### [What is asked]
Lay out the lines of the material from the line containing "This screenshot has height=800, width=1280." through the end as a JSON list of strings, one string per line, skipping blank lines and leaving out the pictures.

### [Material on locating elements on screens]
◆ ◆ ◆ ◆ ◆ ◆ ◆

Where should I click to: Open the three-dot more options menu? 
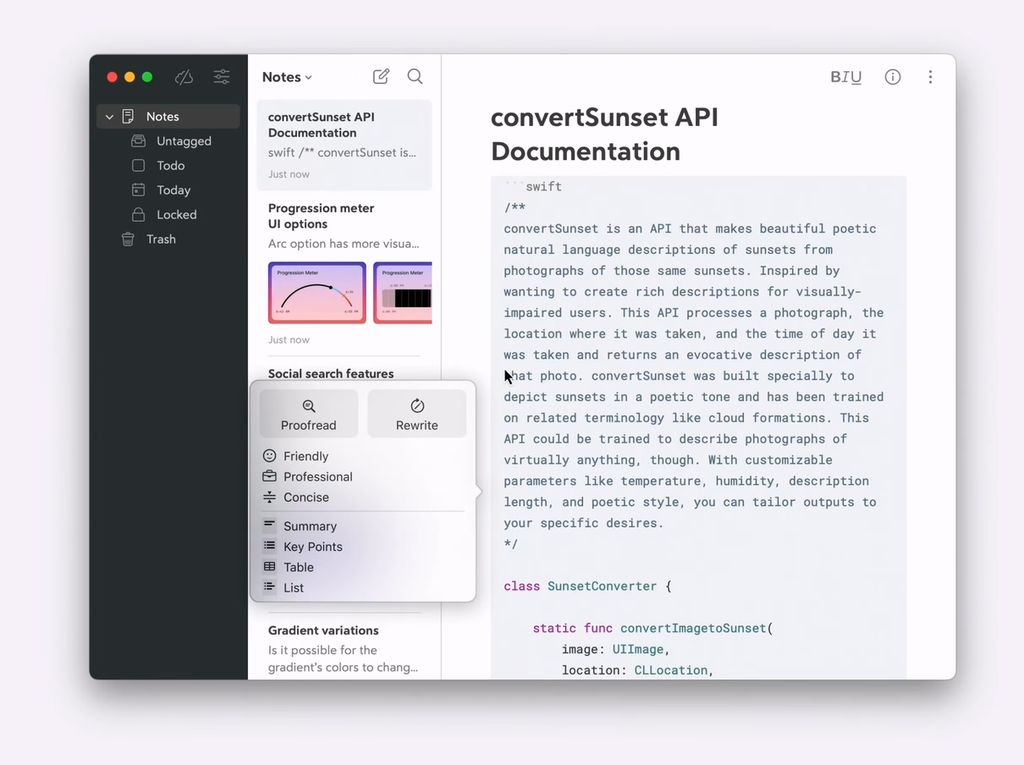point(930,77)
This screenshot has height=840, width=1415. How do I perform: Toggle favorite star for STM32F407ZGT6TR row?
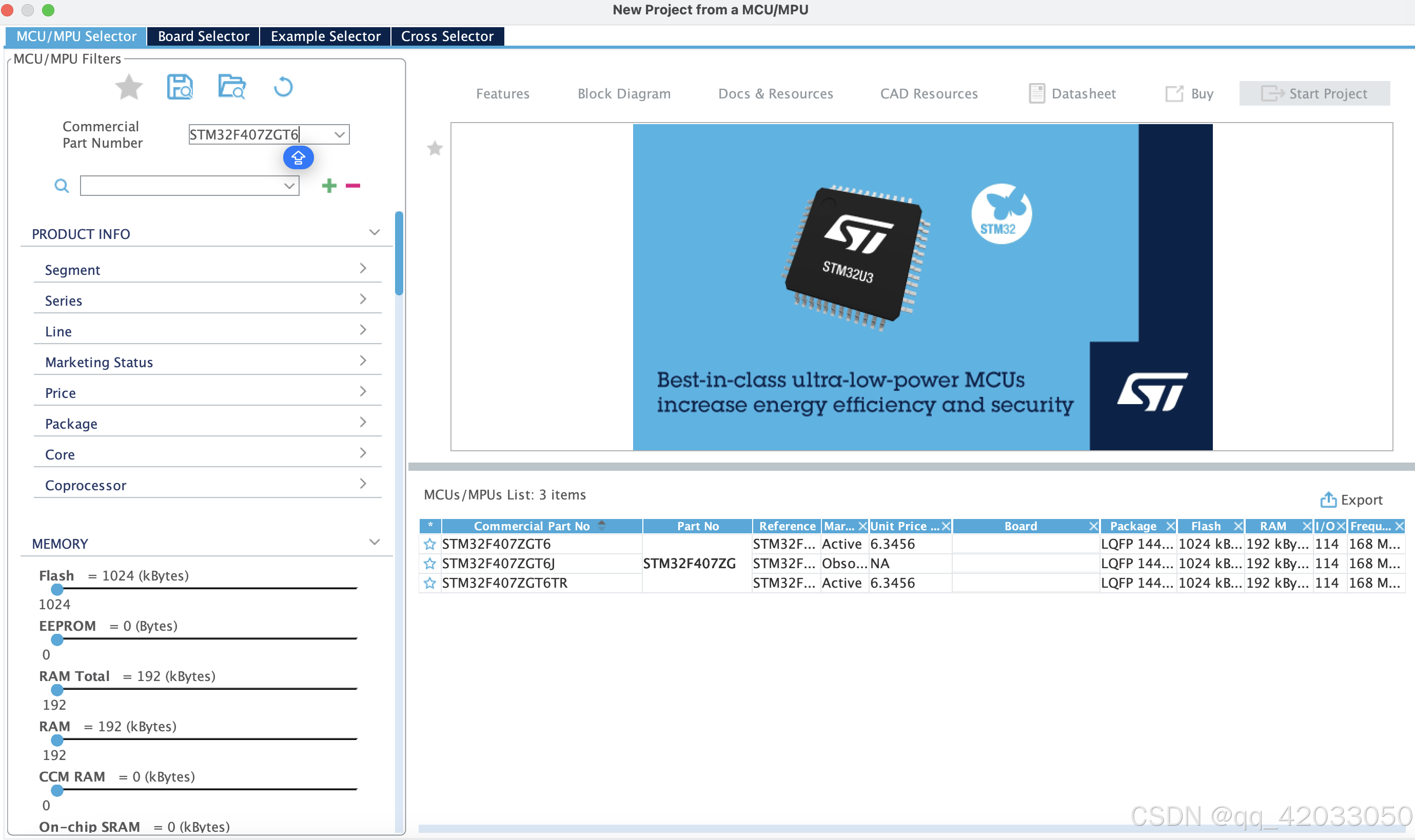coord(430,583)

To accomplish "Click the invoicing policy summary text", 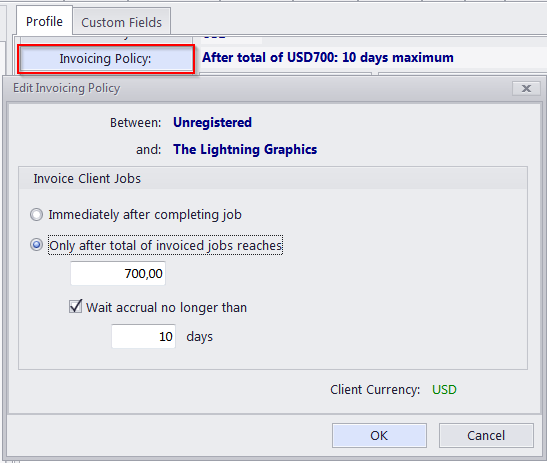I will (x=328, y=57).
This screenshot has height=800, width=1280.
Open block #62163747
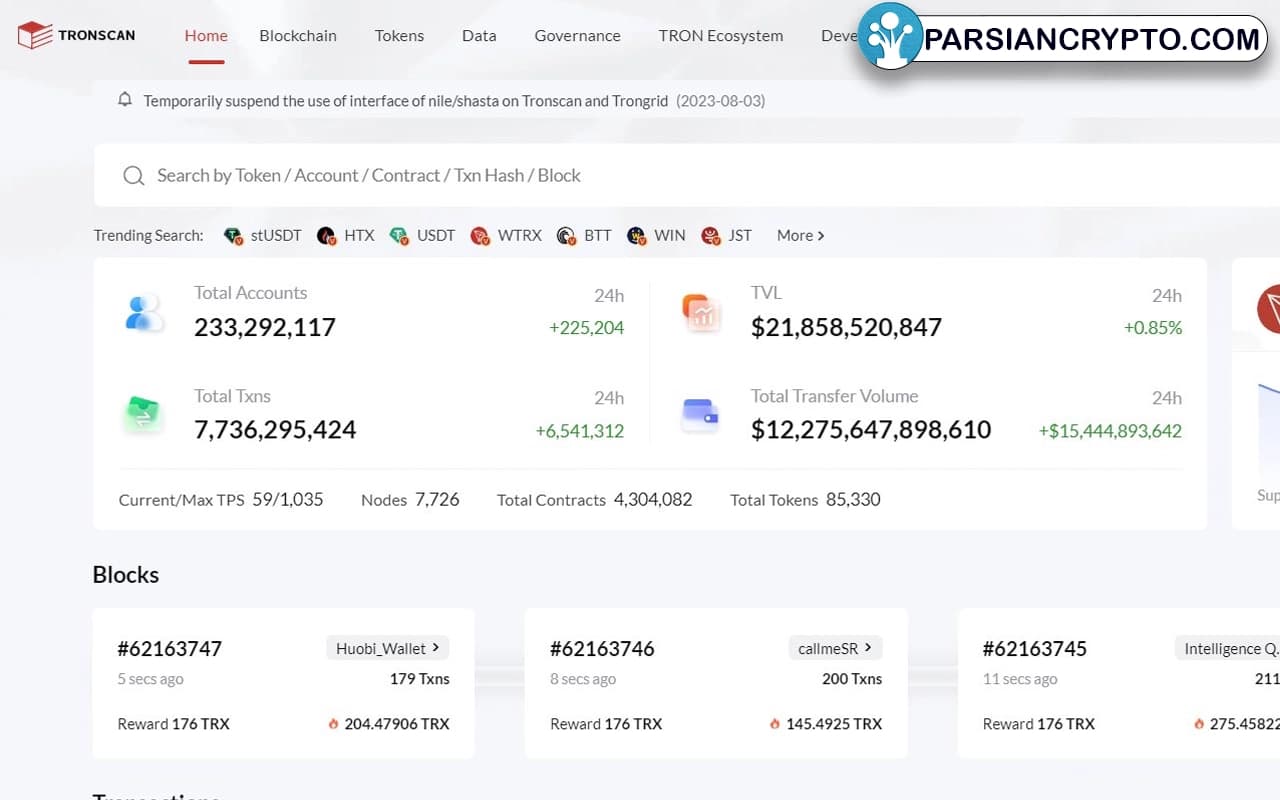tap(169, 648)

◆ ◆ ◆ ◆ ◆ ◆ ◆

### [Response for this exercise]
[
  "This screenshot has height=800, width=1280.",
  "Open block #62163747",
  "tap(169, 648)"
]